Frantz Funck-Brentano. Les origines de la guerre de Cent ans : Philippe le Bel en Flandre (d’Herbomez)

Frantz Funck-Brentano. Les origines de la guerre de Cent ans : Philippe le Bel en Flandre (d’Herbomez)
Bibliothèque de l’École des chartestome 58 (p. 162-165).
Frantz Funck-Brentano. Les origines de la guerre de Cent ans : Philippe le Bel en Flandre. Paris, Champion, 1897. In-8o, XXXIX-707 pages.


Pour établir son livre, cette histoire des relations de Philippe le Bel avec la Flandre, dont le titre aurait gagné peut-être à être plus explicite, notre confrère s’est livré à une enquête qu’il convient de louer sans réserve. Avec autant de patience que de sagacité, il a compulsé les archives du royaume de France et celles du comté de Flandre, à Paris, à Lille et à Gand ; il a enlevé aux archives des communes de la Flandre et du nord de la France leurs meilleurs documents pour la fin du XIIIe siècle et le commencement du XIVe, et l’ample bibliographie par laquelle s’ouvre son livre atteste qu’il connaît aussi bien les sources imprimées que les sources manuscrites du sujet qu’il a traité. Le résultat du persévérant effort de notre confrère a été ce qu’il devait être, et M. Funck-Brentano s’est trouvé à la tête d’une accumulation de documents formidable. Je suis heureux d’avoir à constater qu’il ne s’en est pas trouvé gêné et qu’il a su tirer de ses innombrables notes un parti remarquable.

• [DONNÉES AFFICHÉES]:
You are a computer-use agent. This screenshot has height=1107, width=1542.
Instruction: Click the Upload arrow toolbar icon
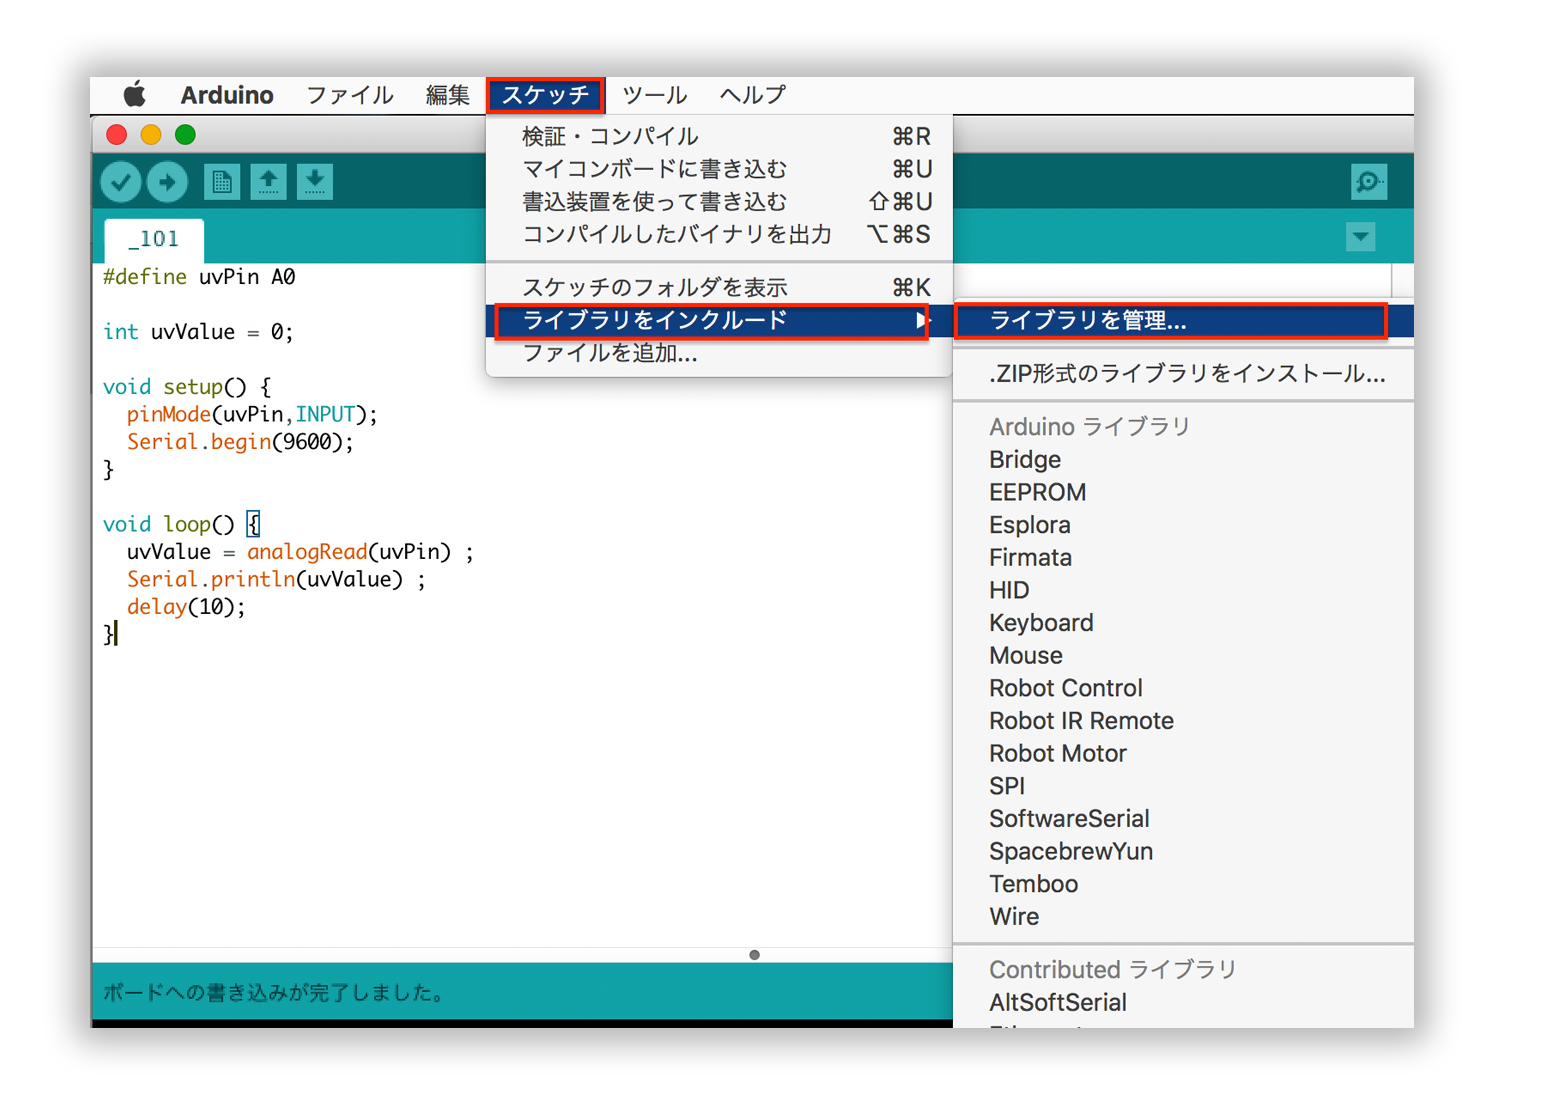[x=167, y=182]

• [CONSIGNE A]:
Pouvez-vous reproduire le passage du compte rendu sur Philippe le Bel en Flandre qui va de « Bibliothèque de l’École » jusqu'à « 1897. In-8o, XXXIX-707 pages. » inclus ?
• [CONSIGNE B]:
Pouvez-vous poursuivre le compte rendu sur Philippe le Bel en Flandre à partir de sa dernière phrase ?
Le matériel est indépendant du compte rendu sur Philippe le Bel en Flandre.

• [RÉPONSE A]:
Bibliothèque de l’École des chartestome 58 (p. 162-165).
Frantz Funck-Brentano. Les origines de la guerre de Cent ans : Philippe le Bel en Flandre. Paris, Champion, 1897. In-8o, XXXIX-707 pages.

• [RÉPONSE B]:
L’ouvrage se divise en cinq livres. Dans le premier, l’auteur nous fait le tableau de l’état de la Flandre au moment où les rapports entre Philippe le Bel et le comte Gui de Dampierre vont commencer. Tableau très animé, très intéressant, un peu long peut-être, si l’on songe qu’il n’est que le décor du drame qui va se jouer, mais que, dans ses grandes lignes, je crois parfaitement juste de ton. Notre confrère y montre fort bien comment les grandes villes du comté de Flandre dominaient tout le pays au XIIIe siècle, et comment, dans ces grandes villes, une infime minorité patricienne s’éternisait au pouvoir échevinal pour tyranniser le peuple. Il était résulté de cette situation des soulèvements populaires extrêmement graves que le comte Gui de Dampierre avait réprimés avec une rigueur impitoyable.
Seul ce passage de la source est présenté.